Healthy tooth habits are worth setting up from the start, says Tiffany Brown. Here is everything you need to know about looking after your kids’ teeth!
IT’S ALL ABOUT THE MINERALS
Teeth are made up of minerals, like calcium and phosphate, as well as bone and dentin. When these minerals are compromised, or when replenishment is in short supply, the teeth begin to demineralise, causing loss of colour, texture and structure, and leading to possible tooth decay and disease. Lifestyle and nutrition changes may help to remineralise or restore the correct mineral balance to damaged teeth.
Run a mile from sugar
Highly acidic sugar can work in the mouth to feed plaque-causing bacteria and eventually break down tooth enamel and demineralise the teeth. It’s best to keep sugar intake moderate for the sake of all the family’s teeth. Studies have shown small, frequent amounts of sugar are more damaging to teeth then the total amount of sugar consumer, so a blow-out birthday party once in a while may be a better options for your kids than a sugary snack every day.
More bad news for the sweet toothed
Unfortunately, fruit is also acidic, particularly citrus fruits, as is fruit juice, which often contains extra sugar to boot. Dried fruit, like honey, is a healthier alternative to regular sugar, but must also be given in moderation to avoid problems with the teeth.

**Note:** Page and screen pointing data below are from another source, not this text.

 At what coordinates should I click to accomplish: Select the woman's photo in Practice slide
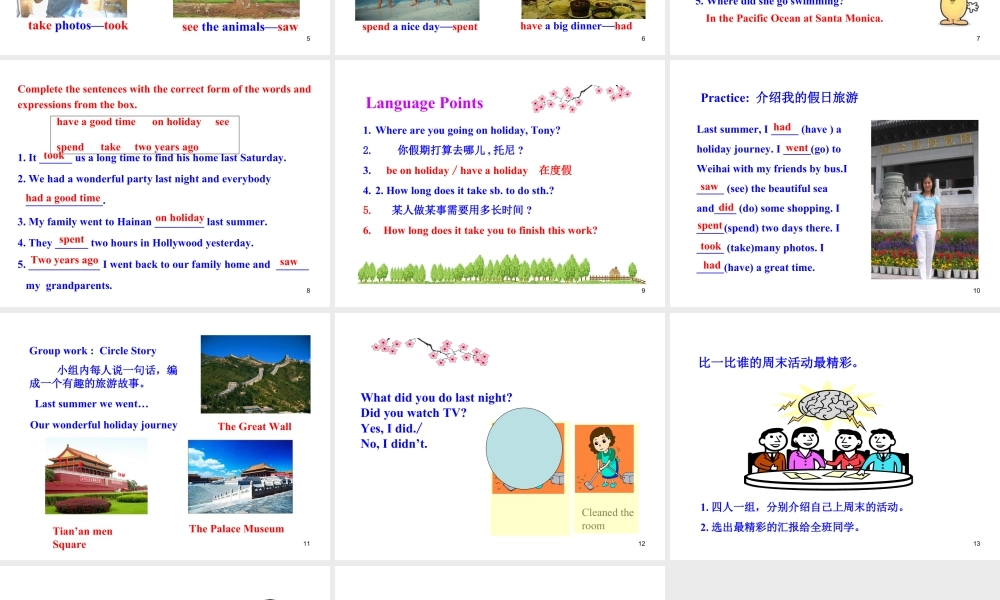924,199
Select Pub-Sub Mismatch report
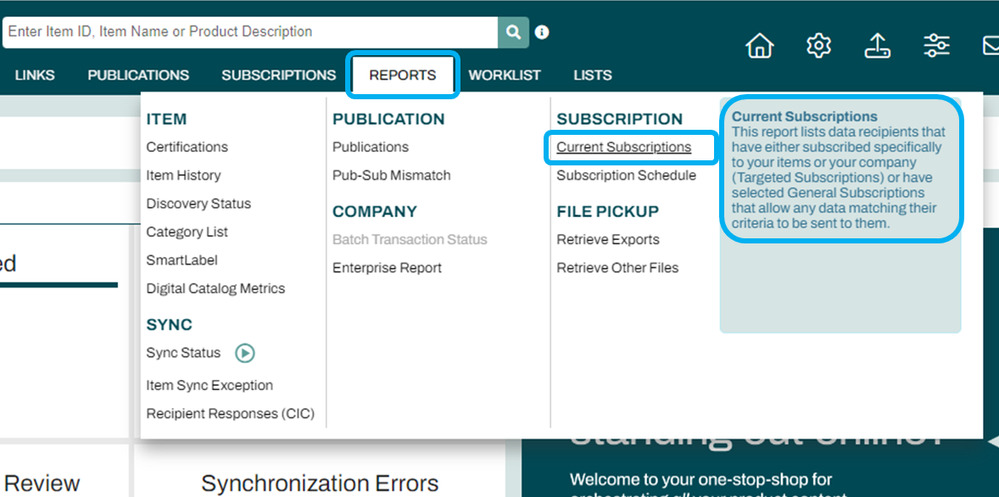The image size is (999, 497). (391, 175)
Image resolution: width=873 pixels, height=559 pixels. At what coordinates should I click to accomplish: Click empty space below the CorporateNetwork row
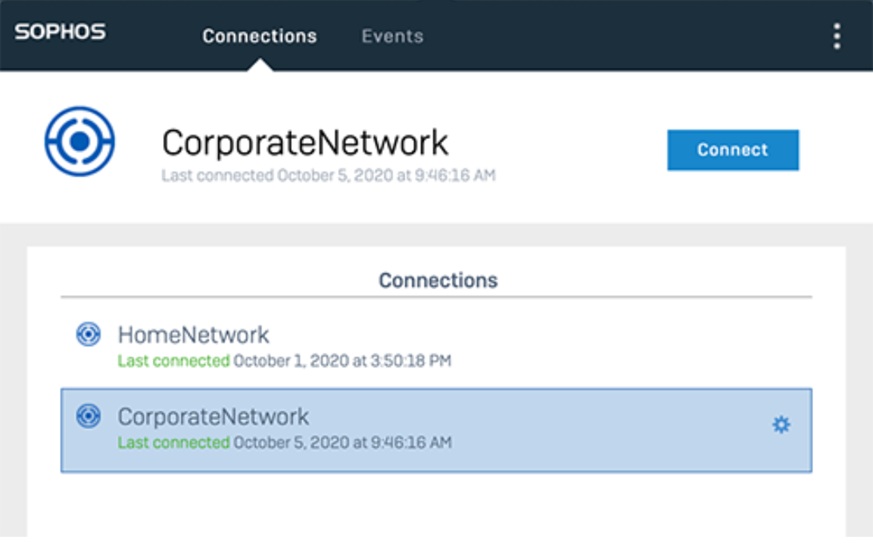click(436, 510)
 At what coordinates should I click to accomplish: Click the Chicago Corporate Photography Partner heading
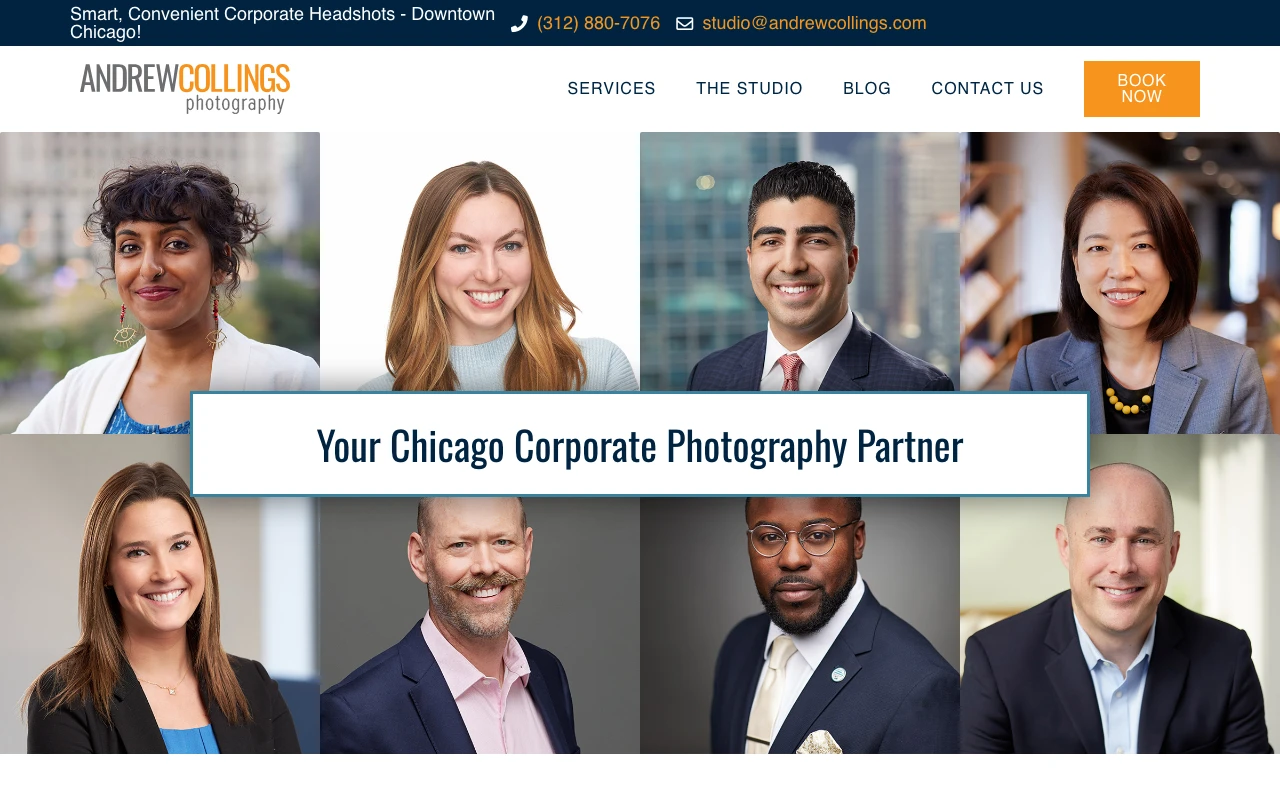coord(640,445)
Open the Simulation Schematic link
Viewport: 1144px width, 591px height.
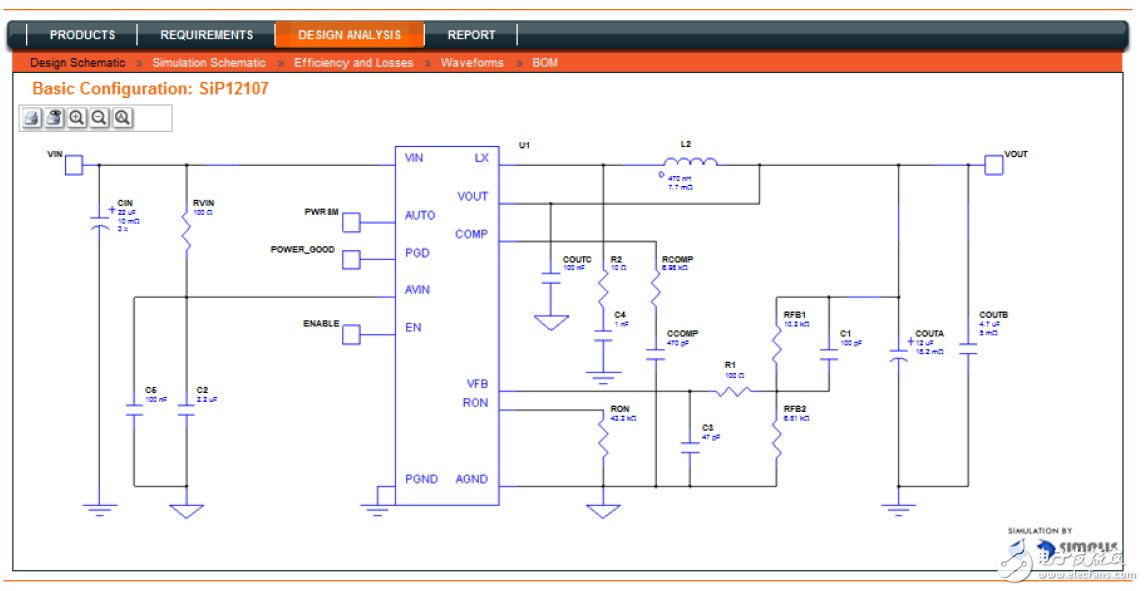coord(209,63)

Honey instead? Um… Not so fast
Honey is a natural sweetener with antibacterial and anti- inflammatory health benefits. But before you let your kids drain the honey jar like Winnie-The-Pooh, bear in mind honey’s sweet profile still makes it a breeding ground for sugar-loving bacteria. Too much will also lead to plaque formation, and eventual demineralisation.
Tooth brushing is important to control bacteria in the mouth. Brushing immediately after eating can be bad for teeth, particularly after acidic foods which can soften tooth enamel and brushing too soon after eating can damage enamel while it’s in a weakened state. So, wait 30-minutes to an hour after eating before brushing. Brushing in the morning removes bacteria which has built up through the night and provides a protective barrier to acidic foods.

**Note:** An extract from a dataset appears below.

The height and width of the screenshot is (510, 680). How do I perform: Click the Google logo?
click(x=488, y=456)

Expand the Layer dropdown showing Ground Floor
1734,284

Ulcers are sometimes painful breaks in the lining of your mouth which make eating, drinking and brushing uncomfortable. They may be caused by accidental biting or bumping the inside of the mouth, burning with a hot drink, the rough edge of a tooth or a food intolerance or allergy. A regular warm salt-water mouthwash rinse should help the ulcer heal on its own within a couple of weeks, but if symptoms persist, see your doctor.
Why do we have two sets of teeth?
Those cute little “baby” teeth actually act as placeholders, creating space in the jaw for future, larger, permanent teeth.
For most children, baby teeth begin to fall out around the age of six (the bottom two are the most common to come out first). Of course, all of the teeth don’t fall out at one time.
When a permanent tooth is ready to erupt, the root of the baby tooth begins to dissolve. That’s what makes the baby tooth “loose” – because it’s only held in place by the surrounding gum tissue.